Unless evidence to the contrary emerges, we have to assume that just like the wild boar, the elephant trampling on the farmland was also intended to consume the explosives. There is no evidence yet to assume that the farmland owners and workers would be benevolent to the elephant and would have let her trample over their farmland.

Thus, there is no defence to be made out here about the elephant ‘accidentally’ consuming the explosive. The explosive was meant for any animal that trampled on the farmland and the pregnant elephant met the fate that was intended. It has only gained prominence because of the outrage that surrounded this case.

Kerala elephant death: Was it ‘deliberate’ or not?

The statement that says that the pregnant elephant ‘accidentally’ consumed the explosives has a definitive undercurrent. It essentially means that the rumour that she was deliberately fed the explosive is false.

She was perhaps not targeted singularly and nobody force-fed her the explosives, however, in this case, the definition of ‘deliberate’ has to be extremely different.

As explained above, the explosive was most likely meant for any animal that entered the farmland, and thus, it was a deliberate act of cruelty that was inflicted on the animals. It was not, for example, a firecracker for Diwali that was ‘accidentally’ consumed by the elephant. It was a jaggery-laden explosive that was consciously made to torture any animal, in this case the pregnant elephant, that wandered inside the farmland.

In that sense, it was certainly a deliberate act of cruelty and it should be seen as such when the investigation is being conducted.

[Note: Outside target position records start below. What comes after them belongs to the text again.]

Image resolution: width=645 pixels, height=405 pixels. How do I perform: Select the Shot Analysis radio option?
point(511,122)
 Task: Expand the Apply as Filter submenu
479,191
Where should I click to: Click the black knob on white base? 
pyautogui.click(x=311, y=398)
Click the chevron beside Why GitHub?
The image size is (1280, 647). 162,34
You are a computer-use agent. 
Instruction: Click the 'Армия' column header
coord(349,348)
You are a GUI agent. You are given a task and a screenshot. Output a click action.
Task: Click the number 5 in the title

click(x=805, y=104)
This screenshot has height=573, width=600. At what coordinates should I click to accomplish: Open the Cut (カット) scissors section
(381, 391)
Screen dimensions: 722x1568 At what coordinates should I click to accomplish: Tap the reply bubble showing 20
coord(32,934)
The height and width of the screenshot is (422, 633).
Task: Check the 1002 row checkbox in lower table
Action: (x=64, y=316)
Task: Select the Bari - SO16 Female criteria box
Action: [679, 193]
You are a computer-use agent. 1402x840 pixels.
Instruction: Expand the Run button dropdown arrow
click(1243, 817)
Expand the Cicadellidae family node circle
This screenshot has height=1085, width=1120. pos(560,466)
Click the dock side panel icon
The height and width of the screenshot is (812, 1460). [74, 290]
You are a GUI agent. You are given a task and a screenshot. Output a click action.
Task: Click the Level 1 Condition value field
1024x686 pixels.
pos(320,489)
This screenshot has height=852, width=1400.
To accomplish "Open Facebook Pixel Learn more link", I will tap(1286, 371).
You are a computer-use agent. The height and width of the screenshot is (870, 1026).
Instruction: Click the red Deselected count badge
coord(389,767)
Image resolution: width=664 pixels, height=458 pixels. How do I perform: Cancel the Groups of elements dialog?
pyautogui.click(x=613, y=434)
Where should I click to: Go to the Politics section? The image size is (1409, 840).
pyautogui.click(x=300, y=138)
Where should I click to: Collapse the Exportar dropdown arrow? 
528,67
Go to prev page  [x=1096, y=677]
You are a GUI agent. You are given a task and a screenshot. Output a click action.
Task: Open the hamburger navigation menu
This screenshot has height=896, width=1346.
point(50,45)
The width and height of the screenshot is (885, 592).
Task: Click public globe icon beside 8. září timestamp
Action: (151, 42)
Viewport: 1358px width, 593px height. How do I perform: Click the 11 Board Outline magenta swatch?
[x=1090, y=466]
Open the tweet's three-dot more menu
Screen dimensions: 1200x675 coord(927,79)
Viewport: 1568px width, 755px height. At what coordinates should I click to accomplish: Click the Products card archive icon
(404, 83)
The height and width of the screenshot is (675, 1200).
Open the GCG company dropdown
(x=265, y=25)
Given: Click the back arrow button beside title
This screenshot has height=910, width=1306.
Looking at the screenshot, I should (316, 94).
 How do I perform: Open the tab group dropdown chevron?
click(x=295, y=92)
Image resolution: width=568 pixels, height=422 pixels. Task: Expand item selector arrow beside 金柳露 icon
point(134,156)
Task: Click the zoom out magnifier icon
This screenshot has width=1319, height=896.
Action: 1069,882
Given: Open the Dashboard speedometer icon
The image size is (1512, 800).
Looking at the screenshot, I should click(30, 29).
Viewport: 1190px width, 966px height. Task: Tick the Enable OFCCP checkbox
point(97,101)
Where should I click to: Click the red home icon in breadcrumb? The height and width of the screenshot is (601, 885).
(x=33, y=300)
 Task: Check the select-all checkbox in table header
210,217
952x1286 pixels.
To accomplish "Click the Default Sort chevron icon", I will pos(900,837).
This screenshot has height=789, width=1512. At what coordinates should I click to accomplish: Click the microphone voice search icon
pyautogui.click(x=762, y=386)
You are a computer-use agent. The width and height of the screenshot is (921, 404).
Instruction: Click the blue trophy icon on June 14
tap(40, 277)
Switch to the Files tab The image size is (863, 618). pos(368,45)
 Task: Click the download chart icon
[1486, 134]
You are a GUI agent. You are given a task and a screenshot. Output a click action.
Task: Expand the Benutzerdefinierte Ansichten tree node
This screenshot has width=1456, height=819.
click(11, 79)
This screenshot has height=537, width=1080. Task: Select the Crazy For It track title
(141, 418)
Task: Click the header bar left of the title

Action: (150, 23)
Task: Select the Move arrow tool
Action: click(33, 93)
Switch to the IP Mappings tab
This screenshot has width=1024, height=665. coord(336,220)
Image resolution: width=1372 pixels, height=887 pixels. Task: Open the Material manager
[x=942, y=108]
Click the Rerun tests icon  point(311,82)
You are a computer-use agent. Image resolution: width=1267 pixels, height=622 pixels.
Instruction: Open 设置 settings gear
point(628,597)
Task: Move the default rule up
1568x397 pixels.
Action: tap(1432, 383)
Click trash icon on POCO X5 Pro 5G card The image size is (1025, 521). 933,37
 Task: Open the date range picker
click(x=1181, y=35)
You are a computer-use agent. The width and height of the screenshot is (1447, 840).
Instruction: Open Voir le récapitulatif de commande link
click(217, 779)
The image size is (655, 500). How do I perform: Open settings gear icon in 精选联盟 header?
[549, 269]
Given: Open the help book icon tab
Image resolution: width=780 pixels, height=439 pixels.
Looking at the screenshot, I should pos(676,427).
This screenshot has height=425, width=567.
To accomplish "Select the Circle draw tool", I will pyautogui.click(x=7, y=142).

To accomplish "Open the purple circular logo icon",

The subject of investigation: The cruel method itself must form a part of it

The outrage surrounding the death of the pregnant elephant has put the spotlight in this cruel method employed by farm owners in Kerala. While the environment ministry is acknowledging that the method is illegal, it cannot put more emphasis on how the explosive was ‘accidentally’ consumed by the elephant. The line itself hints at exoneration and anyone employing these cruel methods do not deserve exoneration but punishment to the fullest extent of the law.

Saying that the elephant ‘accidentally’ consumed explosives meant for another animal hints at normalisation of this cruel method that adversely affects forest life and neither the state government nor the environment ministry can be seen normalising this cruel practice.